▸ **Records provided**:
[Start of section]

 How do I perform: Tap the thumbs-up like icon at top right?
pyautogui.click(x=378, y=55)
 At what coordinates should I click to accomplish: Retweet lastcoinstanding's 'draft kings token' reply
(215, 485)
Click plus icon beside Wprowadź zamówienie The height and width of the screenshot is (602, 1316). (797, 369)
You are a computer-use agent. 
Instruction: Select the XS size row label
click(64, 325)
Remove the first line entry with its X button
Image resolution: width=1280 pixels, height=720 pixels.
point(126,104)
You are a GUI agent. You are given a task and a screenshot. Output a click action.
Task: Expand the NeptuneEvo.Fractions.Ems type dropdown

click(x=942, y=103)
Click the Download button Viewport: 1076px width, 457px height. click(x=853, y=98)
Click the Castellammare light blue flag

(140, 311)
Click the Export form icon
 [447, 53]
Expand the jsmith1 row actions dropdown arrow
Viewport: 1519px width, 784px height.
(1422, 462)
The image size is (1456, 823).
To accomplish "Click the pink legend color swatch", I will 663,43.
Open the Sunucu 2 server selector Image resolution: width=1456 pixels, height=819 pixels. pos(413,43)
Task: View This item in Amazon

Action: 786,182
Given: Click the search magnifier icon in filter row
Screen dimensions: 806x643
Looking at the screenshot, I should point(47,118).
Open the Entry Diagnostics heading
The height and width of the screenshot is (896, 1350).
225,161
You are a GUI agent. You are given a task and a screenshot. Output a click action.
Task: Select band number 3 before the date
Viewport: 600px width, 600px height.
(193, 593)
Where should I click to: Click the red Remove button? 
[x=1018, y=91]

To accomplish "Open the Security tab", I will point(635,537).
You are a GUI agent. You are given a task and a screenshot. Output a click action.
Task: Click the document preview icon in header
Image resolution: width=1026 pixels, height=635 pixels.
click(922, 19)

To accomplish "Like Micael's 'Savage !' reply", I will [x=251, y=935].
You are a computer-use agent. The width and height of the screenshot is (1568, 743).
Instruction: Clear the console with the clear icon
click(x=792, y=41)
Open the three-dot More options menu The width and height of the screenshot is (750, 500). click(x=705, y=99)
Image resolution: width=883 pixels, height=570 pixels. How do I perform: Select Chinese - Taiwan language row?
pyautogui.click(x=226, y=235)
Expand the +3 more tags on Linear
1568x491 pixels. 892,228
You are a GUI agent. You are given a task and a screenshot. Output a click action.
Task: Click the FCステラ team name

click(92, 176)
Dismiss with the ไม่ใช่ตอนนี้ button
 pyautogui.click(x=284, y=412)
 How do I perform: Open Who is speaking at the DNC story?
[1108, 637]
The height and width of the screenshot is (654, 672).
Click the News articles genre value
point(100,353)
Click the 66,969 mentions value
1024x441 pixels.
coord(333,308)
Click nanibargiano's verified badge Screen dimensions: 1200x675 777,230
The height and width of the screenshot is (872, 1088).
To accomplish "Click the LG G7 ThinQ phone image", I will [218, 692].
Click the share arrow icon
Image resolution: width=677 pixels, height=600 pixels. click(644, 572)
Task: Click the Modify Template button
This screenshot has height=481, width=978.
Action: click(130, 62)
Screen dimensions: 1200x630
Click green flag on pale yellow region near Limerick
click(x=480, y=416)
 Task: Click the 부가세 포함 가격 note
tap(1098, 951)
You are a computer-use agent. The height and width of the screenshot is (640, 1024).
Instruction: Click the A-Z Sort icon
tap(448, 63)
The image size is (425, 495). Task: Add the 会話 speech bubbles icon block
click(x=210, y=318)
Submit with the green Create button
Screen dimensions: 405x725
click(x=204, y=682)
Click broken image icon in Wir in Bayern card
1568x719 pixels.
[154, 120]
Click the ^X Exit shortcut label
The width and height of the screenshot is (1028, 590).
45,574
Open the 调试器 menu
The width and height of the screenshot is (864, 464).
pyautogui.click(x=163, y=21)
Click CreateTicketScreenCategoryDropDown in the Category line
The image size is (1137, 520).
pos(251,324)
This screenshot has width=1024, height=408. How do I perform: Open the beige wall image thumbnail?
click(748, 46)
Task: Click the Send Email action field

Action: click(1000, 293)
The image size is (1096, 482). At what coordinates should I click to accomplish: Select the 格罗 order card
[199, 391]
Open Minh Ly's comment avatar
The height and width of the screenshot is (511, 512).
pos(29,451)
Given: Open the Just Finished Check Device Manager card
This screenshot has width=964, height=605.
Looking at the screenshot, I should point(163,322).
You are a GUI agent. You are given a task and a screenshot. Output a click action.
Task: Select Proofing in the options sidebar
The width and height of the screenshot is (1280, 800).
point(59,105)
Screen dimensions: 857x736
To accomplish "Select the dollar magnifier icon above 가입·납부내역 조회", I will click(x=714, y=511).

[End of section]

▸ **What is required**: Exact output of every entry is required.

▸ **Exercise output**:
 How do I perform: Tap the thumbs-up like icon at top right?
pyautogui.click(x=378, y=55)
 At what coordinates should I click to accomplish: Retweet lastcoinstanding's 'draft kings token' reply
(215, 485)
Click plus icon beside Wprowadź zamówienie The height and width of the screenshot is (602, 1316). (797, 369)
You are a computer-use agent. 
Instruction: Select the XS size row label
click(64, 325)
Remove the first line entry with its X button
Image resolution: width=1280 pixels, height=720 pixels.
point(126,104)
You are a GUI agent. You are given a task and a screenshot. Output a click action.
Task: Expand the NeptuneEvo.Fractions.Ems type dropdown

click(x=942, y=103)
Click the Download button Viewport: 1076px width, 457px height. click(x=853, y=98)
Click the Castellammare light blue flag

(140, 311)
Click the Export form icon
 [447, 53]
Expand the jsmith1 row actions dropdown arrow
Viewport: 1519px width, 784px height.
(1422, 462)
The image size is (1456, 823).
To accomplish "Click the pink legend color swatch", I will 663,43.
Open the Sunucu 2 server selector Image resolution: width=1456 pixels, height=819 pixels. pos(413,43)
Task: View This item in Amazon

Action: 786,182
Given: Click the search magnifier icon in filter row
Screen dimensions: 806x643
Looking at the screenshot, I should point(47,118).
Open the Entry Diagnostics heading
The height and width of the screenshot is (896, 1350).
225,161
You are a GUI agent. You are given a task and a screenshot. Output a click action.
Task: Select band number 3 before the date
Viewport: 600px width, 600px height.
(193, 593)
Where should I click to: Click the red Remove button? 
[x=1018, y=91]

To accomplish "Open the Security tab", I will point(635,537).
You are a GUI agent. You are given a task and a screenshot. Output a click action.
Task: Click the document preview icon in header
Image resolution: width=1026 pixels, height=635 pixels.
click(922, 19)

To accomplish "Like Micael's 'Savage !' reply", I will [x=251, y=935].
You are a computer-use agent. The width and height of the screenshot is (1568, 743).
Instruction: Clear the console with the clear icon
click(x=792, y=41)
Open the three-dot More options menu The width and height of the screenshot is (750, 500). click(x=705, y=99)
Image resolution: width=883 pixels, height=570 pixels. How do I perform: Select Chinese - Taiwan language row?
pyautogui.click(x=226, y=235)
Expand the +3 more tags on Linear
1568x491 pixels. 892,228
You are a GUI agent. You are given a task and a screenshot. Output a click action.
Task: Click the FCステラ team name

click(92, 176)
Dismiss with the ไม่ใช่ตอนนี้ button
 pyautogui.click(x=284, y=412)
 How do I perform: Open Who is speaking at the DNC story?
[1108, 637]
The height and width of the screenshot is (654, 672).
Click the News articles genre value
point(100,353)
Click the 66,969 mentions value
1024x441 pixels.
coord(333,308)
Click nanibargiano's verified badge Screen dimensions: 1200x675 777,230
The height and width of the screenshot is (872, 1088).
To accomplish "Click the LG G7 ThinQ phone image", I will [218, 692].
Click the share arrow icon
Image resolution: width=677 pixels, height=600 pixels. click(644, 572)
Task: Click the Modify Template button
This screenshot has height=481, width=978.
Action: click(130, 62)
Screen dimensions: 1200x630
Click green flag on pale yellow region near Limerick
click(x=480, y=416)
 Task: Click the 부가세 포함 가격 note
tap(1098, 951)
You are a computer-use agent. The height and width of the screenshot is (640, 1024).
Instruction: Click the A-Z Sort icon
tap(448, 63)
The image size is (425, 495). Task: Add the 会話 speech bubbles icon block
click(x=210, y=318)
Submit with the green Create button
Screen dimensions: 405x725
click(x=204, y=682)
Click broken image icon in Wir in Bayern card
1568x719 pixels.
[154, 120]
Click the ^X Exit shortcut label
The width and height of the screenshot is (1028, 590).
45,574
Open the 调试器 menu
The width and height of the screenshot is (864, 464).
pyautogui.click(x=163, y=21)
Click CreateTicketScreenCategoryDropDown in the Category line
The image size is (1137, 520).
pos(251,324)
This screenshot has width=1024, height=408. How do I perform: Open the beige wall image thumbnail?
click(748, 46)
Task: Click the Send Email action field

Action: click(1000, 293)
The image size is (1096, 482). At what coordinates should I click to accomplish: Select the 格罗 order card
[199, 391]
Open Minh Ly's comment avatar
The height and width of the screenshot is (511, 512).
pos(29,451)
Given: Open the Just Finished Check Device Manager card
This screenshot has width=964, height=605.
Looking at the screenshot, I should point(163,322).
You are a GUI agent. You are given a task and a screenshot. Output a click action.
Task: Select Proofing in the options sidebar
The width and height of the screenshot is (1280, 800).
point(59,105)
Screen dimensions: 857x736
To accomplish "Select the dollar magnifier icon above 가입·납부내역 조회", I will click(x=714, y=511).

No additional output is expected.